David - You can and this is something we’re now doing. This is looking at how can we electronically synthesize a natural sounding human, starting with the real tube shape of a human being. You put them into a Magnetic Resonance Imaging Machine and if you do that and characterize the tube: I have in front of me two acrylic tubes. This one is shaped like the vowel, ‘aah.’ It’s 17 and-a-half centimeters long and it sounds like this. I’ve put the buzz in the end.
The sound created by a larynx simulator and acrylic tube modelled on the throat whilst making an 'R' sound.
Chris - So how does that work? How are you producing that particular sound?
David - Well, the way the sound is produced is because the tube itself has an internal shape which is modelled on a real human mouth saying, ‘aah.’ So if you imagine saying ‘aah,’ you open the jaw. If you contrast ‘aah’ with ‘ee,’ ‘ee’ has a closed jaw. ‘Aah’ has an open jaw and I also have a tube for ‘ee’ which sounds like this:
The sound created by a larynx simulator and acrylic tube modelled on the throat whilst making an 'E' sound.
Chris - Sounds like it went down a bit at the end there, maybe it’s getting tired or something?
David - The pitch goes down because the buzz goes down. The key thing is that the shapes are producing ‘aah’ and ‘ee’ and what I like to remind singers, if we’re talking to singers, is that all you have to sing with is a buzz and a tube that’s about 17 and a half centimetres long which is all squidgy, that’s it.
Chris - Well, let’s look at something which people who make their money from the voice: people who take the rip out of other people and sound like people. How are they doing that because that all comes down to the same business as to why we have accents? I know we’re going to have a flurry of 5 million emails as people love the subject of accents. Why do I sound English? Helen sounds English yet a lot of people on the other side of the Atlantic have their own distinct way of sounding.
David - We have the basic speech production apparatus. We all have the same larynx and the same tubes above it but culturally depending on where we’re brought up, what are the sounds we hear when we’re very young? That begins to determine what we’re going to sound like when we speak, and indeed sing, and indeed make music. So if you’re trying to imitate, if you’re a professional imitator: like, for example, Rory Bremner. He will take a voice and we will try and imitate that voice but he’s got a fundamental problem. The fundamental problem is that he’s got to do it with his tube and apparatus and he will not have the same tube as the person he is trying to imitate.

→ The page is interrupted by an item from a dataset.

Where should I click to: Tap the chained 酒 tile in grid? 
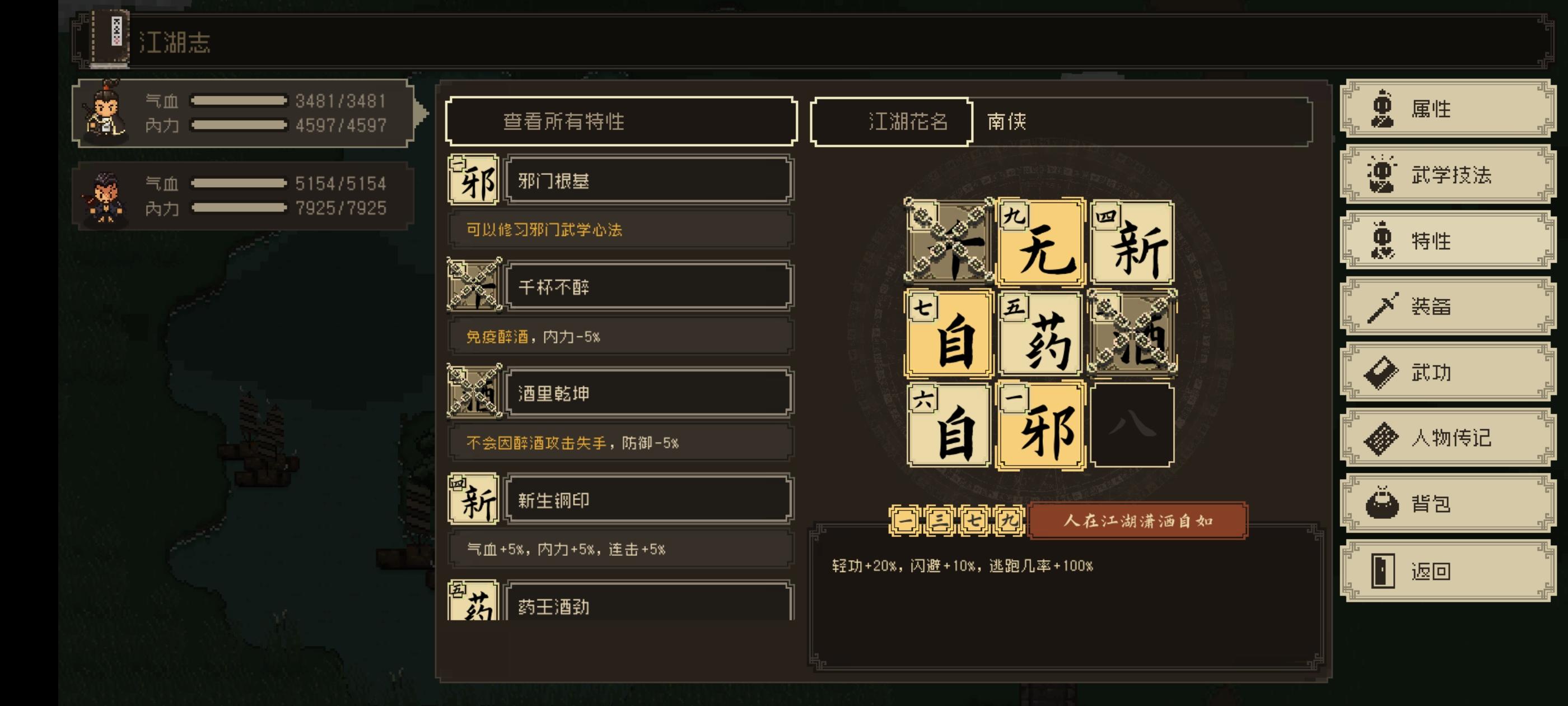click(1132, 332)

Chris - Now you spent some time with Rory Bremner at the BBC, he’s often on telly doing this. He was taking the rip out of Tony Blair. So you’ve given me a lump of Tony Blair. Here’s our good old friend Tony:
"It’s not the consequence of foreign policy, it’s an attack on our way of life" - Tony Blair
Chris - Everyone remembers that speech very well. Here’s Rory Bremner doing Tony Blair:
"It’s not the consequence of foreign policy, it’s an attack on our way of life" - Rory Bremner as Tony Blair
Chris - Now what’s really interesting is that I can tell that’s not Tony Blair but at the same time it does sound dramatically like him.
David - It does. The acoustics are different in both cases. Tony’s was in a big hall and it sounds like a speech. Rory was in a quiet studio. He will never produce exactly the same acoustic signature. He can’t because of the shape of his own tubes are different to Tony Blair’s.
Chris - So why is he fooling me to a certain extent then? How do I know who that is instantly?
David - Well the key thing he seems to be doing is latching onto some key acoustic characteristics that change when Tony Blair speaks in the way that Tony Blair does it. They’re kind of his acoustic mannerisms that he uses when he speaks. What Rory is doing is picking those up, rather like your caricature artist might draw a cartoon with a big nose, and you know who it is even though the actual picture is a circle: two dots and a big nose.
Chris - Well thank you very much, David Howard from the University of York.